Jefferies analyst Maury Raycroft said Roche is "likely primarily" taking over Spark for its hemophilia A program, "which could be viewed as a positive" for Richmond, Calif.-based Sangamo Therapeutics Inc., but he sounded cautious. "We would wait to see if another bidder is confirmed and revealed," he wrote in a report. Sangamo is developing an adeno-associated virus-based gene therapy for hemophilia A, along with a genome editing treatment for hemophilia B that uses its zinc finger nuclease technology. "We note [that] neither company has commented on another bidder," he said. Sangamo and Pfizer Inc., of New York, are collaborating to develop SB-525 in hemophilia A; Pfizer also has a relationship with Spark in hemophilia B. "The SB-525 program has been relatively stealthy to date," he said. "Though Sangamo has emphasized it is taking a more deliberate approach to safety/dose escalation, the Street appears to view the program as too far behind. We believe first-mover/best-in-class advantages in hemophilia A gene therapy are still to be disclosed," he said, conceding that Roche may be acquiring Spark for reasons beyond the bleeding-disorder program.
Spark 'widely shopped'
Luxturna could be such a reason. Judging by Roche's ophthalmology pipeline, an expansion into other forms of retinal diseases seems prudent given the company's reliance on wet age-related macular degeneration (AMD) therapy Lucentis (ranibizumab), in the view of SVB Leerink analyst Joseph Schwartz. "The competitive landscape in wet AMD is intensifying from approved agents," such as Tarrytown, N.Y.-based Regeneron Therapeutics Inc.'s Eylea (aflibercept) and other potentially long-acting agents from the likes of Novartis, as well as a would-be curative gene therapy in RGX-314 from Regenxbio Inc., of Rockville, Md., any of which could "constrain the economic viability of Lucentis," he said. "Despite Spark's struggles to identify eligible patients for Luxturna, with an estimated prevalence of 1,000-2,000 patients in the U.S. and an $850,000 per year (for both eyes) price tag, Luxturna could be a segue to ignite Roche's ophthalmology business."

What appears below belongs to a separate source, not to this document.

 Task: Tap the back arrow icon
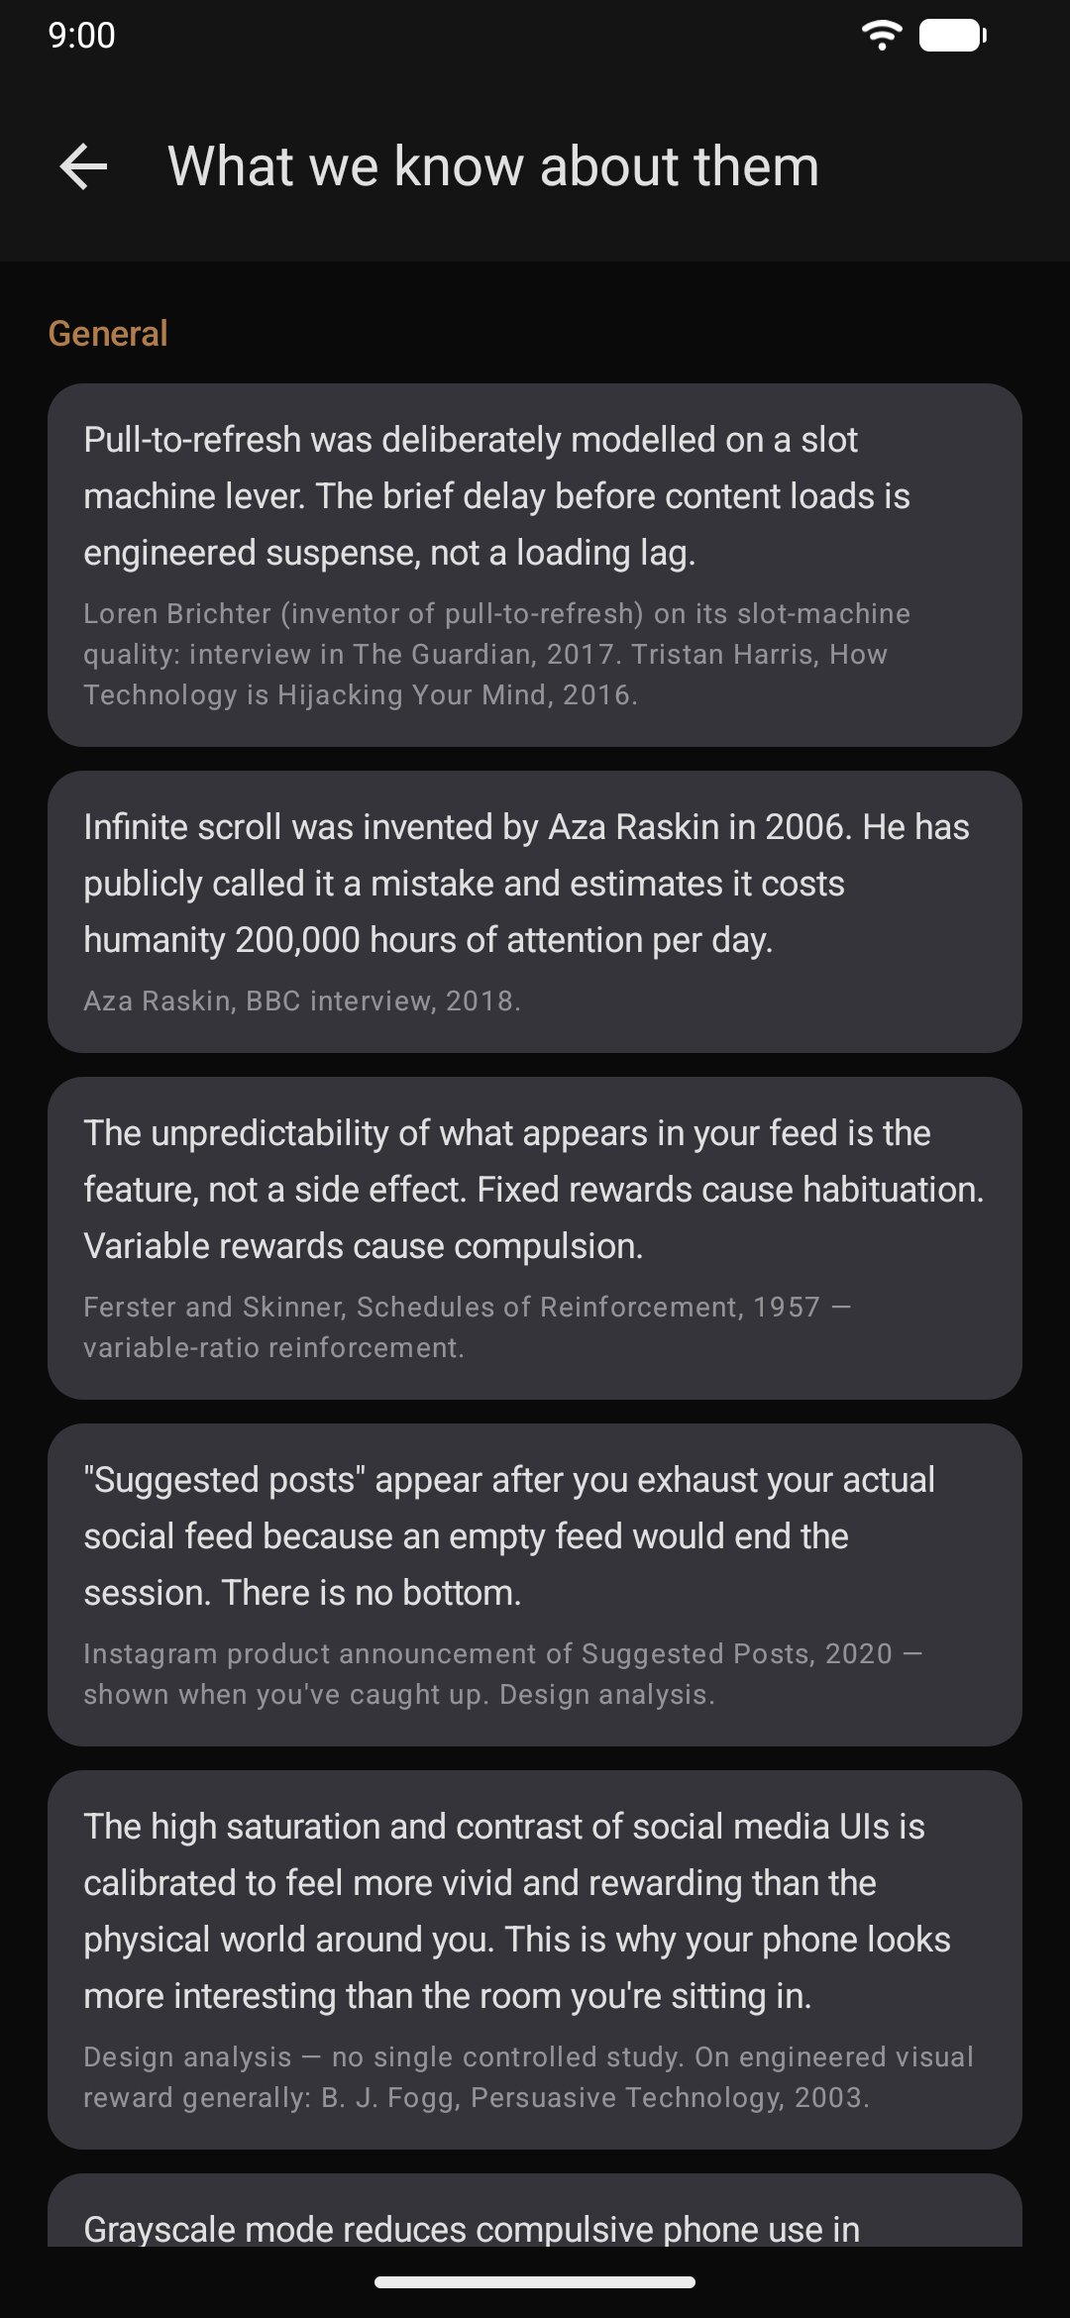pyautogui.click(x=83, y=166)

Spark also has SPK-7001 for choroideremia and a Stargardt's disease candidate that "can further bolster Roche's ophthalmology franchise over the medium-to-long term," he said in a report.
J.P. Morgan's Cary Kasimov said the deal "clearly has positive read-through to the entire sector, where the potential of M&A to drive sentiment has been an overarching theme," and means "investor focus on gene therapy stocks will remain heightened for the foreseeable future." The transaction "has read-through to all gene therapy companies, but arguably none more so than Biomarin; we suspect the implications are a net positive, insomuch as the company is not getting close to $5 billion in credit for its gene therapy capabilities." San Rafael, Calif.-based Biomarin Pharmaceutical Inc. and Spark are "expected to provide important updates around midyear for their respective hemophilia A development programs," he noted, though the former has been more specific on timing, with data coming in June or July on the late-stage asset valoctocogene roxaparvovec (formerly BMN-270). Spark, with SPK-8011, "is also expected to provide an update sometime this summer, with longer follow-up, steroid prophylaxis, and commercial suspension manufacturing material." Kasimov said he did not expect another bidder for Spark to surface. "We suspect this was already widely shopped," he said, pointing out in a report that the premium to be paid by Roche is already high.
Centerview Partners and Cowen are acting as financial advisor to Spark and Goodwin Procter LLP is serving as legal counsel. Citi is financially advising Roche, with Davis Polk & Wardwell LLP providing legal guidance.